§ **What is being asked**
Below is a block of records; reproduce all of them exactly and leave out any pictures.

=== Begin Enclosure ===

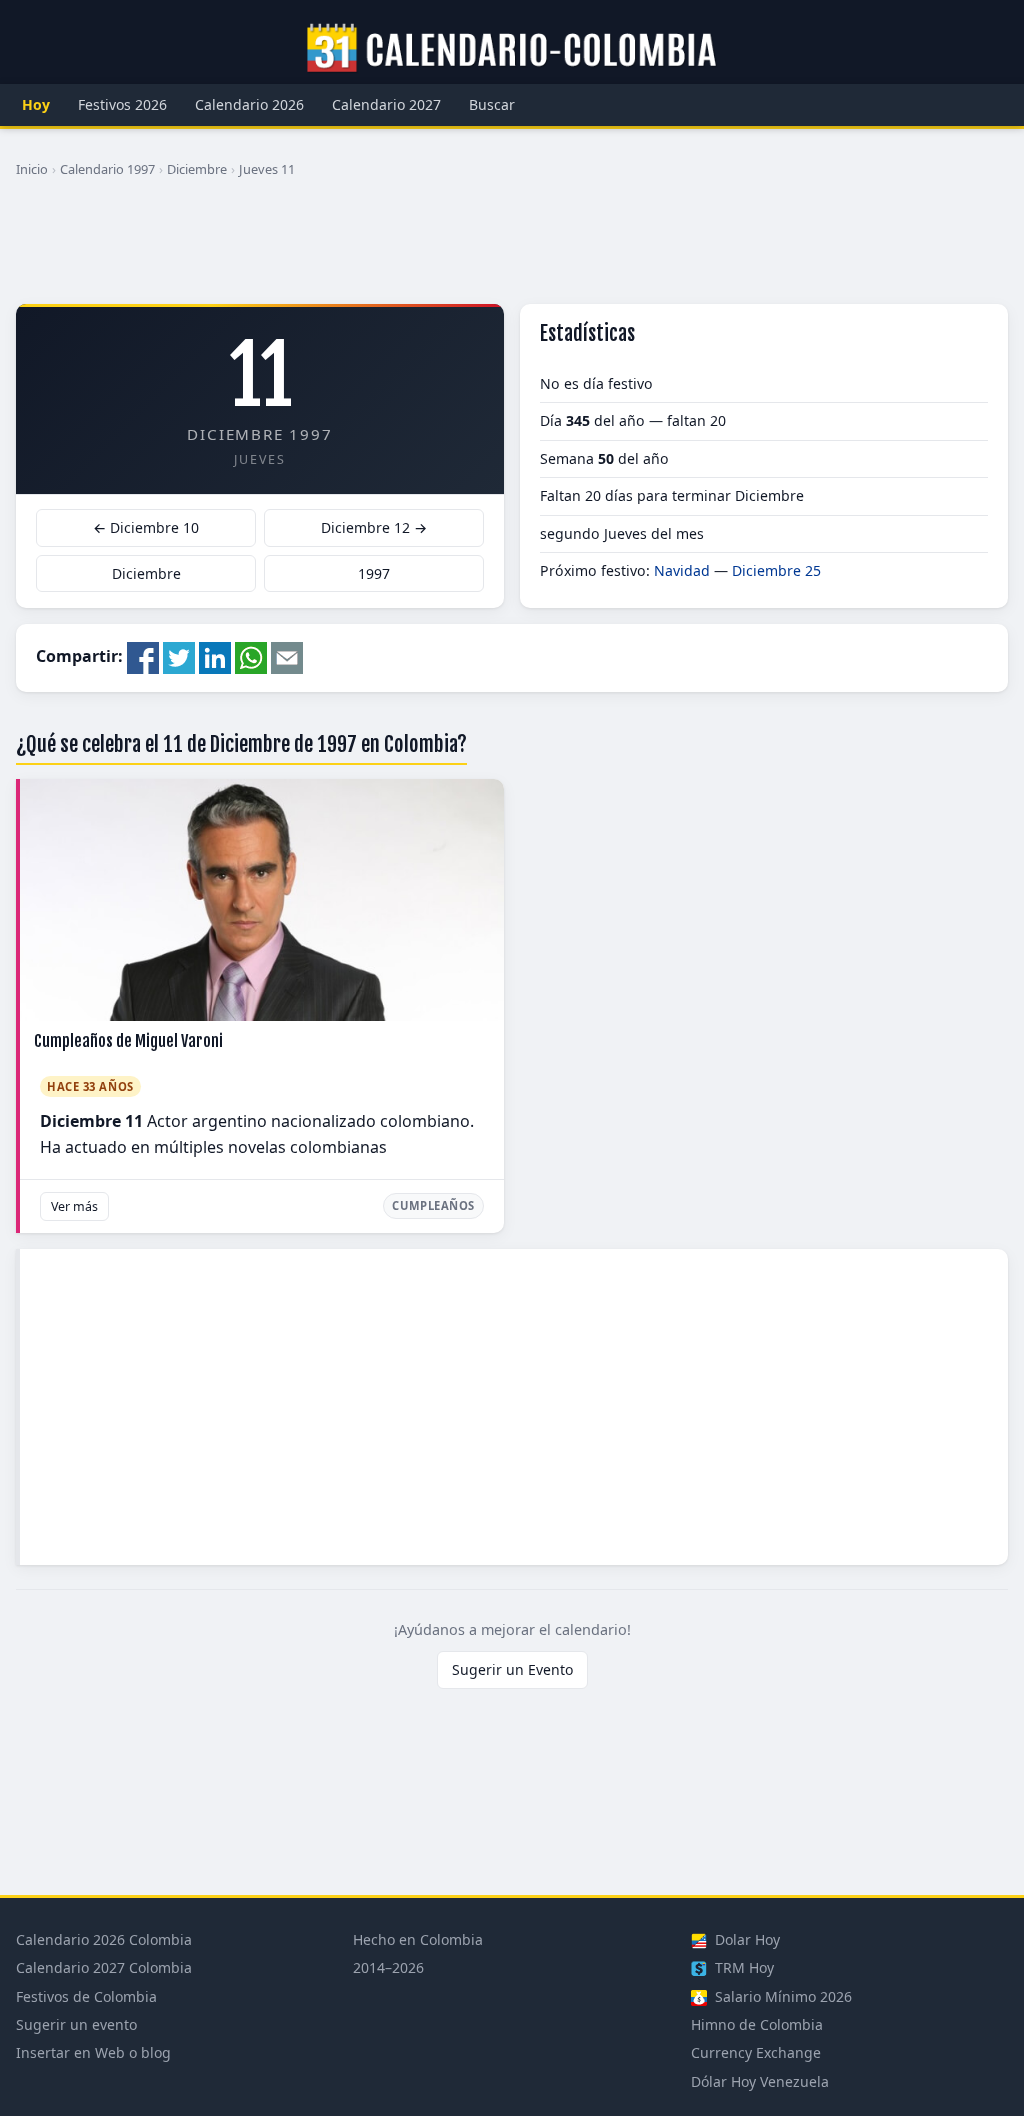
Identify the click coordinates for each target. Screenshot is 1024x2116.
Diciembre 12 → (374, 527)
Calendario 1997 (107, 169)
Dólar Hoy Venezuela (760, 2081)
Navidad (682, 570)
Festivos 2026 (122, 104)
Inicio (32, 169)
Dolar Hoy (745, 1939)
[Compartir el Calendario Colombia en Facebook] (143, 656)
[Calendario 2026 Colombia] (512, 49)
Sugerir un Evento (512, 1669)
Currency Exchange (756, 2052)
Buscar (492, 104)
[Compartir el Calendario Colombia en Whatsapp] (251, 656)
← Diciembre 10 (146, 527)
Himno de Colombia (757, 2024)
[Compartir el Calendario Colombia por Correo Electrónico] (287, 656)
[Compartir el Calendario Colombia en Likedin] (215, 656)
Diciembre (197, 169)
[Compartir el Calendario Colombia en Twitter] (179, 656)
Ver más (74, 1206)
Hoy (36, 104)
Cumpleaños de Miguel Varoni (128, 1041)
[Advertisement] (512, 249)
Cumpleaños (433, 1205)
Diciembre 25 (776, 570)
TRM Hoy (742, 1967)
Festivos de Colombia (86, 1996)
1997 (374, 573)
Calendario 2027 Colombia (104, 1967)
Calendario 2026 (249, 104)
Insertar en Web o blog (93, 2052)
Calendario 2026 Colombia (104, 1939)
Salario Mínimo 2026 (781, 1996)
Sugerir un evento (76, 2024)
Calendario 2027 (386, 104)
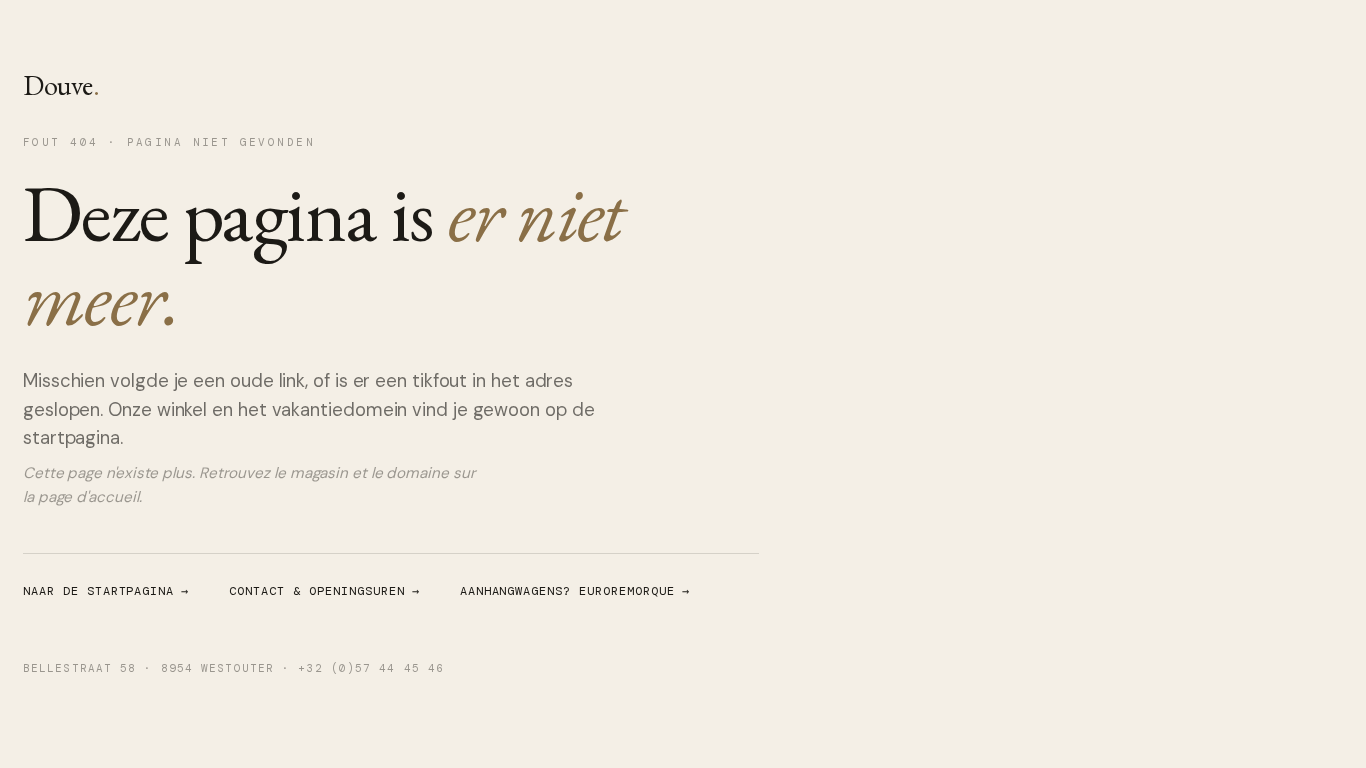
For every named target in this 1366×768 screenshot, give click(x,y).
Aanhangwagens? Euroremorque (575, 591)
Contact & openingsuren (324, 591)
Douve (61, 85)
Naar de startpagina (106, 591)
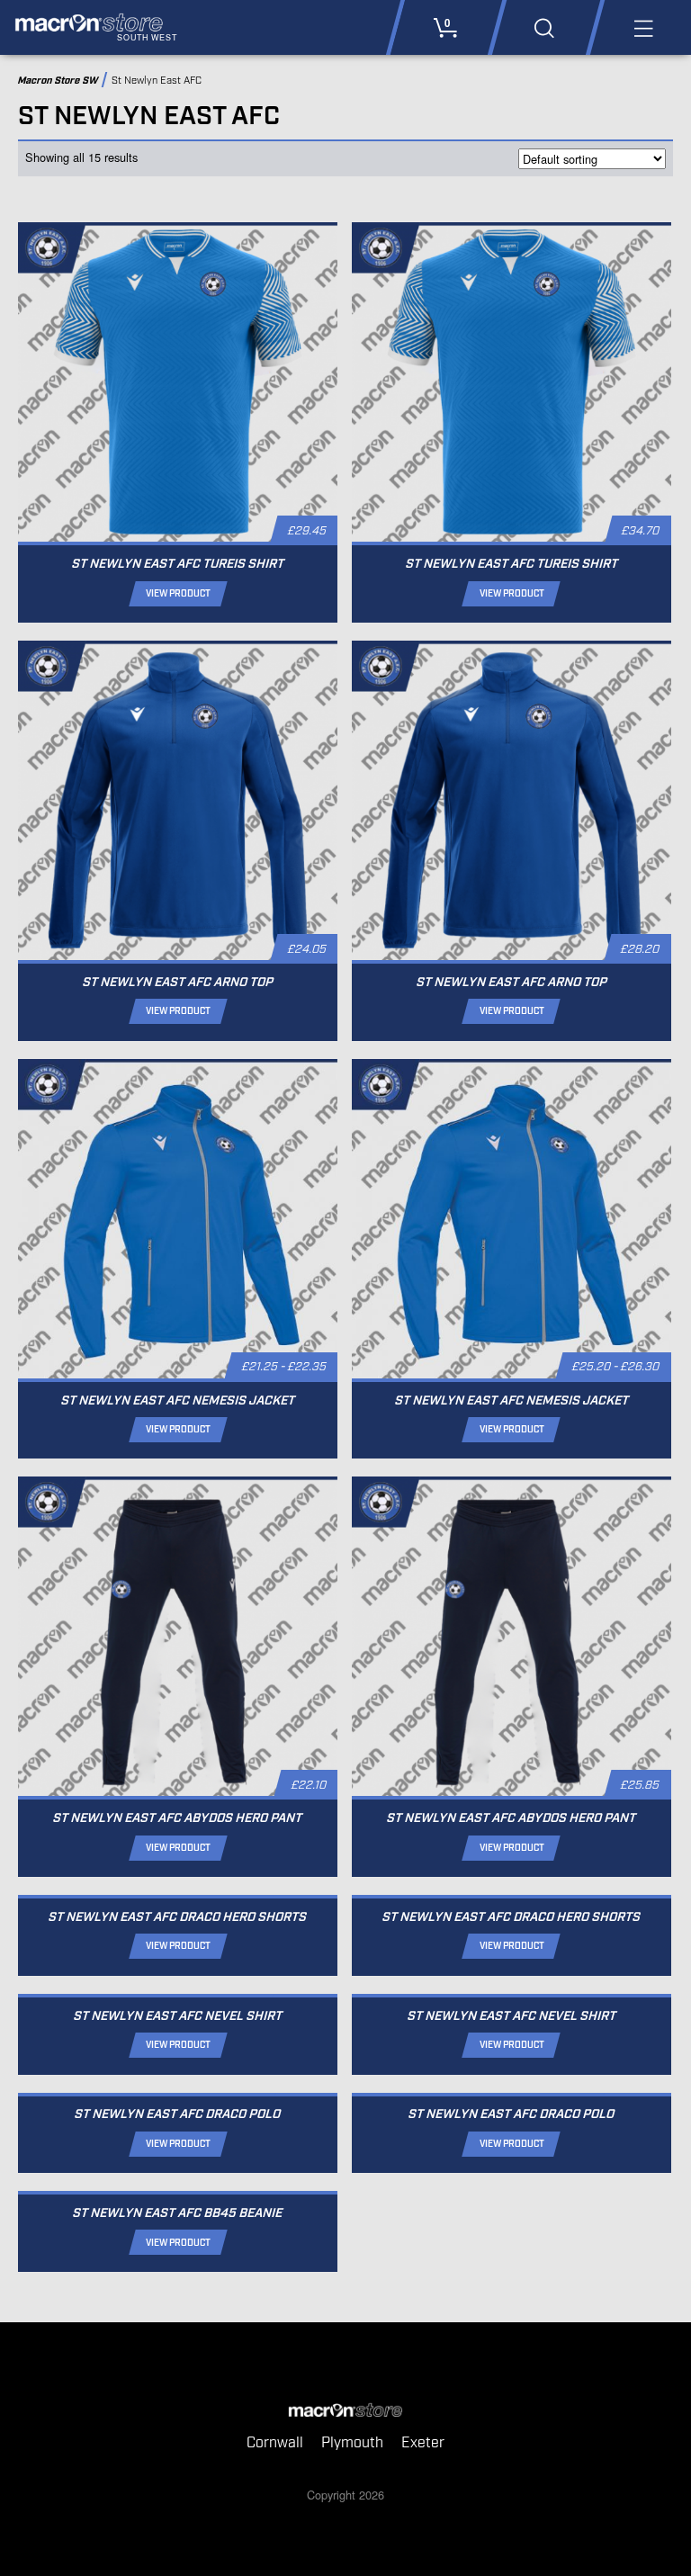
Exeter (422, 2443)
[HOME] (345, 2410)
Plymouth (352, 2443)
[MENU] (642, 27)
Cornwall (275, 2443)
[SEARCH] (544, 27)
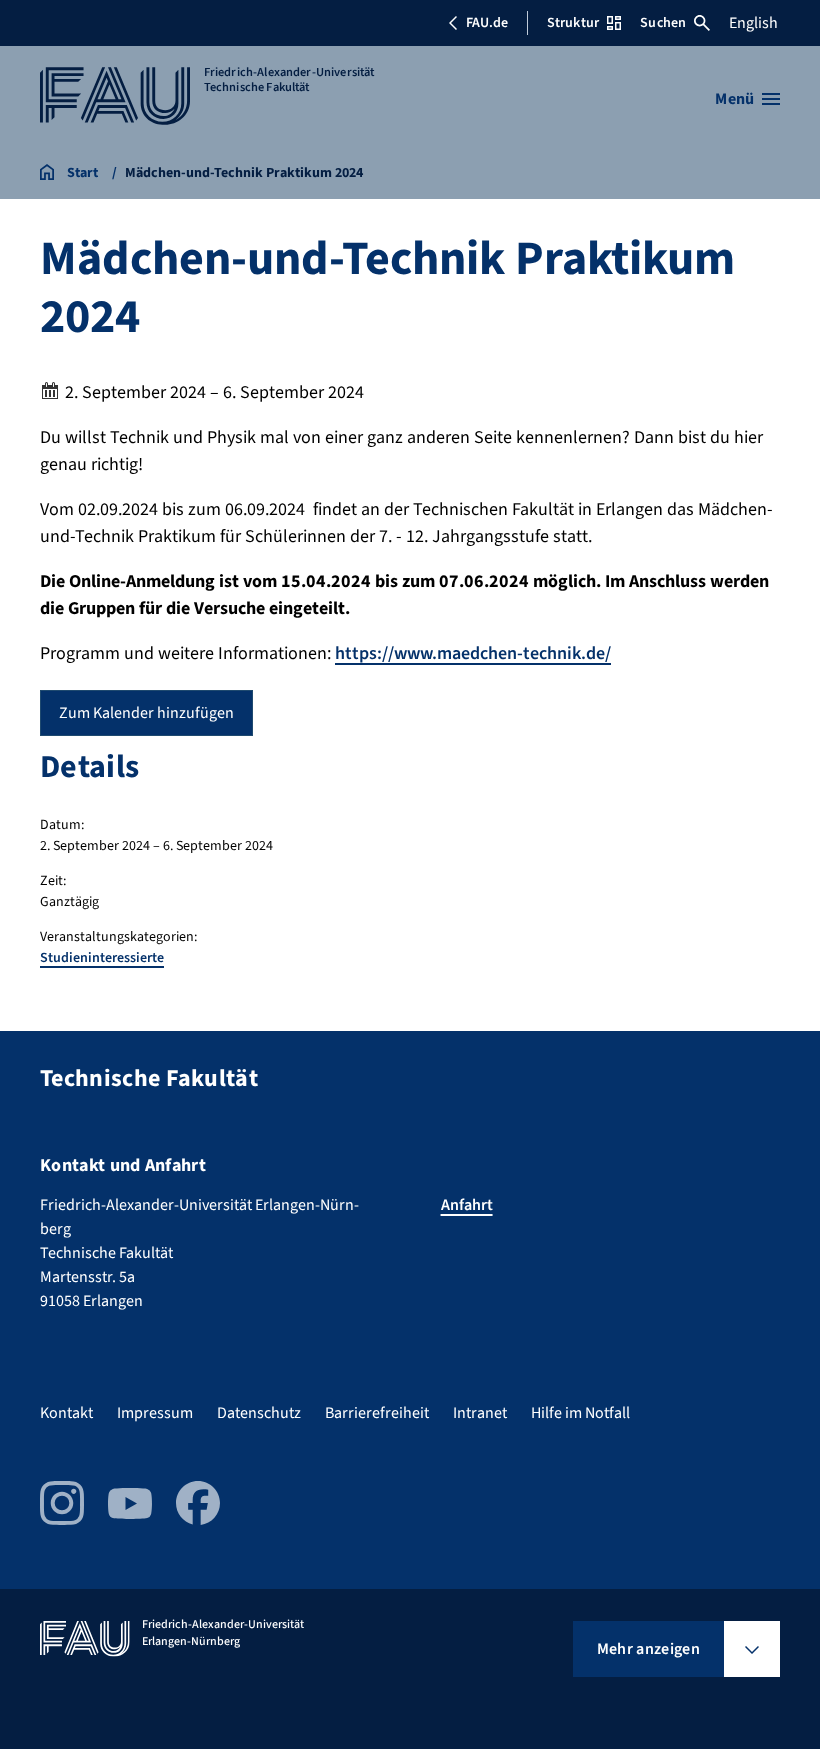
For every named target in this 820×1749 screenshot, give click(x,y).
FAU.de (487, 23)
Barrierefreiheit (377, 1413)
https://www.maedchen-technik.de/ (473, 653)
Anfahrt (467, 1205)
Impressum (155, 1413)
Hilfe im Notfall (580, 1413)
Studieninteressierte (102, 958)
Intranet (480, 1413)
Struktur (573, 23)
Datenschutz (259, 1413)
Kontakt (66, 1413)
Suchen (663, 23)
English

=== End Enclosure ===

§ **Exercise response**
Identify the click coordinates for each target. Screenshot is 1024x2116.
Diciembre 12 → (374, 527)
Calendario 1997 (107, 169)
Dólar Hoy Venezuela (760, 2081)
Navidad (682, 570)
Festivos 2026 (122, 104)
Inicio (32, 169)
Dolar Hoy (745, 1939)
[Compartir el Calendario Colombia en Facebook] (143, 656)
[Calendario 2026 Colombia] (512, 49)
Sugerir un Evento (512, 1669)
Currency Exchange (756, 2052)
Buscar (492, 104)
[Compartir el Calendario Colombia en Whatsapp] (251, 656)
← Diciembre 10 (146, 527)
Himno de Colombia (757, 2024)
[Compartir el Calendario Colombia por Correo Electrónico] (287, 656)
[Compartir el Calendario Colombia en Likedin] (215, 656)
Diciembre (197, 169)
[Compartir el Calendario Colombia en Twitter] (179, 656)
Ver más (74, 1206)
Hoy (36, 104)
Cumpleaños de Miguel Varoni (128, 1041)
[Advertisement] (512, 249)
Cumpleaños (433, 1205)
Diciembre 25 (776, 570)
TRM Hoy (742, 1967)
Festivos de Colombia (86, 1996)
1997 (374, 573)
Calendario 2027 Colombia (104, 1967)
Calendario 2026 (249, 104)
Insertar en Web o blog (93, 2052)
Calendario 2026 Colombia (104, 1939)
Salario Mínimo 2026 (781, 1996)
Sugerir un evento (76, 2024)
Calendario 2027 (386, 104)
For every named target in this 1366×768 screenshot, give click(x,y).
Aanhangwagens? Euroremorque (575, 591)
Contact & openingsuren (324, 591)
Douve (61, 85)
Naar de startpagina (106, 591)
Exeter (422, 2443)
[HOME] (345, 2410)
Plymouth (352, 2443)
[MENU] (642, 27)
Cornwall (275, 2443)
[SEARCH] (544, 27)
For every named target in this 820×1749 screenshot, give click(x,y).
FAU.de (487, 23)
Barrierefreiheit (377, 1413)
https://www.maedchen-technik.de/ (473, 653)
Anfahrt (467, 1205)
Impressum (155, 1413)
Hilfe im Notfall (580, 1413)
Studieninteressierte (102, 958)
Intranet (480, 1413)
Struktur (573, 23)
Datenschutz (259, 1413)
Kontakt (66, 1413)
Suchen (663, 23)
English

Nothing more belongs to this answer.